What Makes a Car Climate Friendly?
By Climate Central
Since our first report on climate-friendly cars in 2013, the options for low-emissions vehicles have grown. The continued shift away from coal as an electricity generating source has made electric and plug-in hybrid cars a greener choice in some states. But just how climate-friendly these cars are depends on three main points:
- Where you live: How electricity is generated varies from state to state. Some states produce electricity that is less carbon intensive than others.
- The type of car: Some cars are more efficient than others, which is true for electric cars, hybrids, and those powered by gasoline or diesel fuel.

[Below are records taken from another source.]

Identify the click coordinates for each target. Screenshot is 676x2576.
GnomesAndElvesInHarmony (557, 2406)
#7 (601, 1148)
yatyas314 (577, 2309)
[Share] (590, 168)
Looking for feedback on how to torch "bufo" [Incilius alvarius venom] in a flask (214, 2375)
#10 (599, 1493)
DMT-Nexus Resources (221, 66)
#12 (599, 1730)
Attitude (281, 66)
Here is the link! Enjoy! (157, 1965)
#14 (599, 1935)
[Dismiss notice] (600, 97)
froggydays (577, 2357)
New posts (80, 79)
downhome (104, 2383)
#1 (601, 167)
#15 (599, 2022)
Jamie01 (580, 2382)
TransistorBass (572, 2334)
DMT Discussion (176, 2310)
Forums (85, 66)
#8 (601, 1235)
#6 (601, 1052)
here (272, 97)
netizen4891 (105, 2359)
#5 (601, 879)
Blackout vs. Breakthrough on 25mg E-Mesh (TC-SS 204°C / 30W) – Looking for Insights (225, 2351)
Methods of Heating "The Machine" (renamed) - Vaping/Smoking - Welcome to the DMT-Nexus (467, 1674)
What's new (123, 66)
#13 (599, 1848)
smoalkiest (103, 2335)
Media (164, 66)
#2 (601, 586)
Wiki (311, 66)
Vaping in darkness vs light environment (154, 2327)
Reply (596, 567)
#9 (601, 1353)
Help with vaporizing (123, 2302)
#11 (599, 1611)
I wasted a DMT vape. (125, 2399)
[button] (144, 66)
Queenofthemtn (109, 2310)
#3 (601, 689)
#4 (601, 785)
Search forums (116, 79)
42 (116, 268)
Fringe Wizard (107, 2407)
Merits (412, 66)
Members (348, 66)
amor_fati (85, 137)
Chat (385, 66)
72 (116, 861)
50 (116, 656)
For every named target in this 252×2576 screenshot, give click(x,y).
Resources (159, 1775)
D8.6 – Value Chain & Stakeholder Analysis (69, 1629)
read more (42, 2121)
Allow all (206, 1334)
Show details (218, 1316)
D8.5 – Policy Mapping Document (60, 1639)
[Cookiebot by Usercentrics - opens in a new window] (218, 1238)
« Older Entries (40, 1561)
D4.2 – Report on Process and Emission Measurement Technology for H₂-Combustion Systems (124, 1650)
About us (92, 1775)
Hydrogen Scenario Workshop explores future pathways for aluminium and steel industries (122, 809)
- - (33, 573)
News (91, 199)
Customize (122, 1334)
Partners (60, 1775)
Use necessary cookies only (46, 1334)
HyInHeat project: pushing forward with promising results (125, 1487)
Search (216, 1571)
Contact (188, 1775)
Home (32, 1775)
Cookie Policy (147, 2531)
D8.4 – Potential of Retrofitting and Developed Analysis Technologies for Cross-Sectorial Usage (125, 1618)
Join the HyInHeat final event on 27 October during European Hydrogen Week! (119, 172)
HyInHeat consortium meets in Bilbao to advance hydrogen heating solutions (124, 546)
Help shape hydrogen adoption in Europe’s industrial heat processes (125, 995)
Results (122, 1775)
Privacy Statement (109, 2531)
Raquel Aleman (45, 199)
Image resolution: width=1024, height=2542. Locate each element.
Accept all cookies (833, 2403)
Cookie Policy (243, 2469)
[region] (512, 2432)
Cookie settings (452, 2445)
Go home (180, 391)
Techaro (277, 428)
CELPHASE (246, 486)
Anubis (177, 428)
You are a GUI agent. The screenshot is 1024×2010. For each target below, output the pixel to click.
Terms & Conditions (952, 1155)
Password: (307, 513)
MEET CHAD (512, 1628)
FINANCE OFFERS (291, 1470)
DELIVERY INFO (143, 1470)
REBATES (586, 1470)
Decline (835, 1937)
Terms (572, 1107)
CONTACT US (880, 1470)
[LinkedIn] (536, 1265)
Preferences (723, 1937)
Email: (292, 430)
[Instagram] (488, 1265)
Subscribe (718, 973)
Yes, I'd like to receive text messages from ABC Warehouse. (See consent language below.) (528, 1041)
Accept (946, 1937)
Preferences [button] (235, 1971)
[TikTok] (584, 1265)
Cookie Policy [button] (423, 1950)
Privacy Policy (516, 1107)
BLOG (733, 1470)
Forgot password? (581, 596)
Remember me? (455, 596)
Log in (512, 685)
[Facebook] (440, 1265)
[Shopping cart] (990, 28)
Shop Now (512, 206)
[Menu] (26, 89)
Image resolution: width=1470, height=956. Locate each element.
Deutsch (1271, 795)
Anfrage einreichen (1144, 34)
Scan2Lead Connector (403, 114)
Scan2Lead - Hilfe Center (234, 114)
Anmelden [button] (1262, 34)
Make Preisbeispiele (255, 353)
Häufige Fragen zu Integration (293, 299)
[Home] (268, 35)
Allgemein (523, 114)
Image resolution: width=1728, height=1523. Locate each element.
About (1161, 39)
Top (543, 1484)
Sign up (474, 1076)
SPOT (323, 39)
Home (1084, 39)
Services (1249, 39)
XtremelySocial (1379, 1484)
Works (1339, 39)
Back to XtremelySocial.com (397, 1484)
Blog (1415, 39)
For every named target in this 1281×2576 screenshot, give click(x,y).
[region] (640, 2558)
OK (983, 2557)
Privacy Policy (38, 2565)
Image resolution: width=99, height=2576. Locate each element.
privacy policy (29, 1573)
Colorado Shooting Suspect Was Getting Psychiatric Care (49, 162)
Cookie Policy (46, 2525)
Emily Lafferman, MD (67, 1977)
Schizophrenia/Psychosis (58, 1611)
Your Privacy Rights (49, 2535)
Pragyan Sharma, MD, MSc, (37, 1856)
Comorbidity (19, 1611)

- How far you drive: the more miles you drive, the higher your emissions.
Since 2012, 39 states have seen a decrease in coal for electricity generation. That difference has been made up using natural gas, wind, solar, nuclear, and other sources. States where electricity generation still comes mostly from coal include Kentucky, West Virginia, and Wyoming. In these states, an efficient gas-powered car is still the best option for the environment, with more than a dozen gas-powered cars on the market being more climate friendly than the best electric car.
Here's how coal use relates to climate-friendly cars
Manufacturing an electric car generally produces more greenhouse gas emissions than manufacturing a comparable gas-powered car, with most of the extra emissions coming from an electric vehicle’s bigger battery. So over a shorter driving life (e.g., less than 50,000 miles), the manufacturing emissions have more of an influence on total lifetime emissions in an electric car.
As a result, operating an electric car less than 50,000 miles may actually be less climate friendly than running its gas-powered counterpart for the same distance. Using that shorter lifecycle, there are only 31 states where an all-electric car is the most climate-friendly option for consumers. In the other 19 states, a gas-powered hybrid is the most climate-friendly option.
Methodology: In this updated analysis, we examine all-electric cars, plug-in hybrids, conventional hybrids, and gasoline-powered cars. We primarily considered a driving lifetime of 100,000 miles to calculate a car’s total emissions.